Anach´aris, a genus of plants, nat. ord. Hydrocharidaceæ, the species of which grow in ponds and streams of fresh water; water-thyme or water-weed. It appeared in Britain in the nineteenth century. A. Alsinastrum has been introduced from North America into European rivers, canals, and ponds, and by its rapid growth in dense tangled masses tends to choke them so as materially to impede navigation. The plants in our canals perfect no seed, their spread being due to vegetative vigour only.

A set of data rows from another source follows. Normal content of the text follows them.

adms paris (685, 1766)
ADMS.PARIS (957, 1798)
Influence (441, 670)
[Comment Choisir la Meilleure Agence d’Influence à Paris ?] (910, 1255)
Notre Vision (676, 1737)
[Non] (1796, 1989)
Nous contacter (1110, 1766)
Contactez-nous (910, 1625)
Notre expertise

Anach´ronism, an error of chronology by

which things are represented as coexisting which did not coexist; applied also to anything foreign to or out of keeping with a specified time. Thus it is an anachronism when Shakespeare, in Troilus and Cressida, makes Hector quote Aristotle. There are anachronisms in the Cid and the Nibelungenlied, and also in Dante's Inferno, when the poet introduces pagan mythology into the Christian hell.

Anacolu´thon, a want of grammatical and logical sequence in the structure of a sentence.